▶ GIVEN EXERCISE 1: Reproduce the whole forum thread about parents at youth archery tournaments word for word.

= = = =

# Some Parents



## XForce Girl (Feb 14, 2008)

Whenever I send my JOAD kids to a tournament they seem to always come home with a list of items they need.
Other kids parents stand around and exchange information about what their kids shoot and why their equipment is the "best"
Had a parent come to me the other day and request x10's because another kids parent said that's what they should be shooting.
When I quoted the price the parent about fell over. Looked at me like I was crazy. I said their money might be better spent on a higher level coach, (I'm only a level 2)
Now I'm the bad guy, they think I sold their kid sub par equipment because some person with no credibility said otherwise.
So, now when this happens I ask several questions.
1. How does their kid shoot with said equipment?
2. What have they won recently or ever.
3. What experience does parent have to offer advise?
4. Does this parent have an agenda? Do the kids compete in the same division? Maybe they are intentionally trying to plant doubt in their competitors mind.
As we all know archery equipment is expensive. I feel I am doing my customers a disservice if I always try to sell them the most expensive items rather than really good equipment at à lower price.
Too many people just throw money at this sport hoping to buy points, rather than just mastering what you have and working on the shooter.

My advise to parents of young archers, take your kids to shoots, cheer them on and make sure they have fun. Keep your opinions and comments to yourself.


----------



## Ray Ray (Aug 1, 2005)

Its the same in every sport. I coach a softball rec league also. There are girls with 300 dollar bats that will never make the school team. 

I know a lot of grownups that throw money in better equipment, thinking their shooting will get better. when that doesn't work they quit or ask for help.


----------



## XForce Girl (Feb 14, 2008)

I think the main thing that drives me crazy is the fact that what someone tells them at a shoot must be true. Kinda like what you read on the internet must me true. People blindly believe these things with no credibility or proof.


----------



## Ray Ray (Aug 1, 2005)

I Know what you mean. I just taught at our youth field day, We had 2 level 2 & 1 level 1, but some parents would still listen to other parents that didn't have clue.


----------



## Iowa shooter (Feb 23, 2013)

When a new customer comes into the local archery store looking for a bow the first thing out of the employees mouth is "What is your price range and what are you planning to use it for"?

I think it is a good idea.


----------

= = = =

▶ GIVEN EXERCISE 2: In the records, substitute "Bluetooth" for "Devices" in the lines starting at the one containing "Click the 0,00 placeholder text" and ending at the one containing "click(x=121, y=378)". Return only those lines, with everything else left as is.

= = = =

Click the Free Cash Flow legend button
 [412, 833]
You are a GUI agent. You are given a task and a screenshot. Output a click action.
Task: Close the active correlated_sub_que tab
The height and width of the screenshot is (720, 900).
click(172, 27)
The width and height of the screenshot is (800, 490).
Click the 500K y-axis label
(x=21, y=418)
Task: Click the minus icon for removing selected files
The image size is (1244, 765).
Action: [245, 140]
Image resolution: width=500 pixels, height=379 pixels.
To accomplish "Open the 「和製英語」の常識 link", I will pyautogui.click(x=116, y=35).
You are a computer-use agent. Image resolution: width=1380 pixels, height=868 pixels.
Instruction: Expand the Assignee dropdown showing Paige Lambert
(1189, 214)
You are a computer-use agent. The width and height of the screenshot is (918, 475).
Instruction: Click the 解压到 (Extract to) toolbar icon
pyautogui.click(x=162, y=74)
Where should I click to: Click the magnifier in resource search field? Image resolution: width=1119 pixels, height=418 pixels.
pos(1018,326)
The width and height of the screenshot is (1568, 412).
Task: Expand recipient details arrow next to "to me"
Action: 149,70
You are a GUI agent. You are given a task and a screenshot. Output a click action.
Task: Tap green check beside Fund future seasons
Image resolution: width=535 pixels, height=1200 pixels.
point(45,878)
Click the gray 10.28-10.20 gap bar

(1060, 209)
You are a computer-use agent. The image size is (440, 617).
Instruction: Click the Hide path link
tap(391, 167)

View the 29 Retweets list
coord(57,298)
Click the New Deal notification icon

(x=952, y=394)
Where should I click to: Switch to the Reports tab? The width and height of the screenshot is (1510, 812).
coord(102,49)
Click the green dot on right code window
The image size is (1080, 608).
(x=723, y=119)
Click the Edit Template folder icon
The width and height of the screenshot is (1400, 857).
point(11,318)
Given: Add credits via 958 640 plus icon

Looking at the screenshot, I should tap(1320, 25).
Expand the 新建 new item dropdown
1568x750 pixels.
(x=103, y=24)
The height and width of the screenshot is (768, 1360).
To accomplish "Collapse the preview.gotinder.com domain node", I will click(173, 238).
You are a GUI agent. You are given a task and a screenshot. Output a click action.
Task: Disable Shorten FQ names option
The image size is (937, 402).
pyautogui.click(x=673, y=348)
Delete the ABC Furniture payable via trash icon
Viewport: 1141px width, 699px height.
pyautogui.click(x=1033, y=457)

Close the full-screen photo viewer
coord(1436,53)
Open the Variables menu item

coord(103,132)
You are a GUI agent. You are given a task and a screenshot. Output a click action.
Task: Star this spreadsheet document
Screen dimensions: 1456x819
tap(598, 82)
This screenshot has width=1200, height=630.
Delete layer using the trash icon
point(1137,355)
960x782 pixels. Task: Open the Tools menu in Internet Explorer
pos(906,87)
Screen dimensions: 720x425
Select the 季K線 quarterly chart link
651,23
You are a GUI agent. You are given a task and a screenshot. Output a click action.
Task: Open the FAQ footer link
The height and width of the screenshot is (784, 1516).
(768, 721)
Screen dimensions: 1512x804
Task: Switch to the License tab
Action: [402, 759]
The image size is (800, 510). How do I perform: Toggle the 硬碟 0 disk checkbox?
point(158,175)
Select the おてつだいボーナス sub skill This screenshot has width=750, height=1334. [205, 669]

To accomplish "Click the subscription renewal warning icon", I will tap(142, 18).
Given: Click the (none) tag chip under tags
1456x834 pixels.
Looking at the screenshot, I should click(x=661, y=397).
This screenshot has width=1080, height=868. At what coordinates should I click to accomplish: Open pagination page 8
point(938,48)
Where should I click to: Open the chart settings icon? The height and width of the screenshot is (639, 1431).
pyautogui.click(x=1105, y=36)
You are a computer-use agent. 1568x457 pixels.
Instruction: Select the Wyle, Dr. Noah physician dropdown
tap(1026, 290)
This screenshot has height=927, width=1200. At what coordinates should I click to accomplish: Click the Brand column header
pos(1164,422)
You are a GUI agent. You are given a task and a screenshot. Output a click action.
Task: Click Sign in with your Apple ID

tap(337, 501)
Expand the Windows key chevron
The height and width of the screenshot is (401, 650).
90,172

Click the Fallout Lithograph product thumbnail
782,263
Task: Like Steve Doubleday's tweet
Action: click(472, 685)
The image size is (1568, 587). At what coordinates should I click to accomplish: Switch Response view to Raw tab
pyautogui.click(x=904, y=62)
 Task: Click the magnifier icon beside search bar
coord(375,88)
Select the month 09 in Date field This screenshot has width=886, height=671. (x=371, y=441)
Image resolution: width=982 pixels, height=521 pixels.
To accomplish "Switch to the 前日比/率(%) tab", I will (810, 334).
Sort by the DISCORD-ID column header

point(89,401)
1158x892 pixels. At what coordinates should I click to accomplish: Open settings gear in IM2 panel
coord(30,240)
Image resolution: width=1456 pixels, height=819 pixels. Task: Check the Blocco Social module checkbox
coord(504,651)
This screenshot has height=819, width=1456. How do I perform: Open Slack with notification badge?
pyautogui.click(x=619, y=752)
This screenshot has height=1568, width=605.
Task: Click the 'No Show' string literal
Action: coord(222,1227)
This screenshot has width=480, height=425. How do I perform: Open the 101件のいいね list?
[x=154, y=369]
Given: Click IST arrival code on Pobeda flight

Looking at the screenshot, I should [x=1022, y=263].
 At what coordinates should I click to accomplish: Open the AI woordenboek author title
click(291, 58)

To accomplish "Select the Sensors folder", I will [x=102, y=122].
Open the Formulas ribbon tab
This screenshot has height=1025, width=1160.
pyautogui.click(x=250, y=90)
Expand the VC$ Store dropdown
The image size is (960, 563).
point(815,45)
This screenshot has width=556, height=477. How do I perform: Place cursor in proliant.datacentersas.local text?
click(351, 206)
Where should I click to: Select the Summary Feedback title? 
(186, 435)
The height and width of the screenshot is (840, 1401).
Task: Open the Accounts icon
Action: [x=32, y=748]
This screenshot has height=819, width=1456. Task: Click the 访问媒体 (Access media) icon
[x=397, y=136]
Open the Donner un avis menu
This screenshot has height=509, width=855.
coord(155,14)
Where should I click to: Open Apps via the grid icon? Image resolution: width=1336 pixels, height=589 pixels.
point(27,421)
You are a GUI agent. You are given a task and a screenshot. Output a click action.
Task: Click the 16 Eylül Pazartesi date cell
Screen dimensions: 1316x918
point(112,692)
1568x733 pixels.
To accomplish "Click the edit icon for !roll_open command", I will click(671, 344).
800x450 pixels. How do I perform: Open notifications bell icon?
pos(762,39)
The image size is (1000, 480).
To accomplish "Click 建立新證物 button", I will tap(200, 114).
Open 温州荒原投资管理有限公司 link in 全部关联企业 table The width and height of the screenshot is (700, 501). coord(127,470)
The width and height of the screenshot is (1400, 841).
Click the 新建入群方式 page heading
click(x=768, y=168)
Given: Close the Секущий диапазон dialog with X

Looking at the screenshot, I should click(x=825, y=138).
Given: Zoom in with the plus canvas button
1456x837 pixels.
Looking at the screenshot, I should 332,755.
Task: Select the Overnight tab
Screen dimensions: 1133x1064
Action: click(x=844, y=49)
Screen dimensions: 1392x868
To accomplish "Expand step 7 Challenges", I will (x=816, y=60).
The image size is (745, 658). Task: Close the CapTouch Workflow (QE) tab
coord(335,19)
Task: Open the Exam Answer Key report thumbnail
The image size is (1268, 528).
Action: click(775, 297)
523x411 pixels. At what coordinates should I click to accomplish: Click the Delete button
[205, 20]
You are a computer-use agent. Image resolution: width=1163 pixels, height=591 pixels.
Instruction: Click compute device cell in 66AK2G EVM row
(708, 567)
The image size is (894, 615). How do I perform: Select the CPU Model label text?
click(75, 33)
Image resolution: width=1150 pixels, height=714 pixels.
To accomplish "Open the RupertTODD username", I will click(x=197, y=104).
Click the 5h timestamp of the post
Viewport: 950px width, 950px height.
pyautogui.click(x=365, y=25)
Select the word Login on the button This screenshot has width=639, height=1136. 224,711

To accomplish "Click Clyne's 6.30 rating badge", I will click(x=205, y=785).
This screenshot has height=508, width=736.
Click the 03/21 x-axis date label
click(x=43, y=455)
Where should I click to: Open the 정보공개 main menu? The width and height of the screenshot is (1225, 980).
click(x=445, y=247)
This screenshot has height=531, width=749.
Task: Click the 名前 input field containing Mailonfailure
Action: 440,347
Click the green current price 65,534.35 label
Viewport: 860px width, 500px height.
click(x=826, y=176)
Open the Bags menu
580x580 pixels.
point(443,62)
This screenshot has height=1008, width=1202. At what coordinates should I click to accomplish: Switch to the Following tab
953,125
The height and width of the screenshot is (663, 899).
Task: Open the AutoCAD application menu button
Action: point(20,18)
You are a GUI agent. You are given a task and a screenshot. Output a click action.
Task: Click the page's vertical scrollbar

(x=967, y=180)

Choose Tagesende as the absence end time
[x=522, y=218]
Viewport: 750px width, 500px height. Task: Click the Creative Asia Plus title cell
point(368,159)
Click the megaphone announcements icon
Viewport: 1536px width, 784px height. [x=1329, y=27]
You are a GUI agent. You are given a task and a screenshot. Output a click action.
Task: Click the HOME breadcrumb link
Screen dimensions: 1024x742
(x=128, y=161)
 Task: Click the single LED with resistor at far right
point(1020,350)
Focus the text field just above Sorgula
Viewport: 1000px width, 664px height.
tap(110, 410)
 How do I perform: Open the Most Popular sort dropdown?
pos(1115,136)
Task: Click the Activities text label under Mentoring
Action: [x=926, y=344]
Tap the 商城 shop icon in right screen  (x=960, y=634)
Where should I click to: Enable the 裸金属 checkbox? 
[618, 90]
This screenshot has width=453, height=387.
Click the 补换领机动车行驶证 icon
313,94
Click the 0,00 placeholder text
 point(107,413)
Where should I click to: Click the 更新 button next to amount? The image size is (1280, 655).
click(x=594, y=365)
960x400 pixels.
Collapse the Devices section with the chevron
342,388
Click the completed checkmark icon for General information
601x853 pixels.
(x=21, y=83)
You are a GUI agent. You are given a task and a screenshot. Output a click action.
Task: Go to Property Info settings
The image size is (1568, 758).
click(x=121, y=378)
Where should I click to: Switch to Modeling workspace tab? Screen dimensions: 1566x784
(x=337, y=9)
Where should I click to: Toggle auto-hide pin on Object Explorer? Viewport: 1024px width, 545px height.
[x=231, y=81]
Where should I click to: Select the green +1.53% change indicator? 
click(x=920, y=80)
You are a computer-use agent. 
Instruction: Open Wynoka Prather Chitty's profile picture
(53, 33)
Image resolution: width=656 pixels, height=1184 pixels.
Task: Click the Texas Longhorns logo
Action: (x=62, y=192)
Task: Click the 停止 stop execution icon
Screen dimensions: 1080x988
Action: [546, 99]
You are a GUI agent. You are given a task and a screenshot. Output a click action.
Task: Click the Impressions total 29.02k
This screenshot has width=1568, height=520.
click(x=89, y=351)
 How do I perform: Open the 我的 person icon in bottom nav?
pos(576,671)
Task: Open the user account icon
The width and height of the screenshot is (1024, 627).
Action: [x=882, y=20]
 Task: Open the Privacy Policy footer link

= = = =

▶ EXPECTED OUTPUT 1:
# Some Parents



## XForce Girl (Feb 14, 2008)

Whenever I send my JOAD kids to a tournament they seem to always come home with a list of items they need.
Other kids parents stand around and exchange information about what their kids shoot and why their equipment is the "best"
Had a parent come to me the other day and request x10's because another kids parent said that's what they should be shooting.
When I quoted the price the parent about fell over. Looked at me like I was crazy. I said their money might be better spent on a higher level coach, (I'm only a level 2)
Now I'm the bad guy, they think I sold their kid sub par equipment because some person with no credibility said otherwise.
So, now when this happens I ask several questions.
1. How does their kid shoot with said equipment?
2. What have they won recently or ever.
3. What experience does parent have to offer advise?
4. Does this parent have an agenda? Do the kids compete in the same division? Maybe they are intentionally trying to plant doubt in their competitors mind.
As we all know archery equipment is expensive. I feel I am doing my customers a disservice if I always try to sell them the most expensive items rather than really good equipment at à lower price.
Too many people just throw money at this sport hoping to buy points, rather than just mastering what you have and working on the shooter.

My advise to parents of young archers, take your kids to shoots, cheer them on and make sure they have fun. Keep your opinions and comments to yourself.


----------



## Ray Ray (Aug 1, 2005)

Its the same in every sport. I coach a softball rec league also. There are girls with 300 dollar bats that will never make the school team. 

I know a lot of grownups that throw money in better equipment, thinking their shooting will get better. when that doesn't work they quit or ask for help.


----------



## XForce Girl (Feb 14, 2008)

I think the main thing that drives me crazy is the fact that what someone tells them at a shoot must be true. Kinda like what you read on the internet must me true. People blindly believe these things with no credibility or proof.


----------



## Ray Ray (Aug 1, 2005)

I Know what you mean. I just taught at our youth field day, We had 2 level 2 & 1 level 1, but some parents would still listen to other parents that didn't have clue.


----------



## Iowa shooter (Feb 23, 2013)

When a new customer comes into the local archery store looking for a bow the first thing out of the employees mouth is "What is your price range and what are you planning to use it for"?

I think it is a good idea.


----------

▶ EXPECTED OUTPUT 2:
Click the 0,00 placeholder text
 point(107,413)
Where should I click to: Click the 更新 button next to amount? The image size is (1280, 655).
click(x=594, y=365)
960x400 pixels.
Collapse the Bluetooth section with the chevron
342,388
Click the completed checkmark icon for General information
601x853 pixels.
(x=21, y=83)
You are a GUI agent. You are given a task and a screenshot. Output a click action.
Task: Go to Property Info settings
The image size is (1568, 758).
click(x=121, y=378)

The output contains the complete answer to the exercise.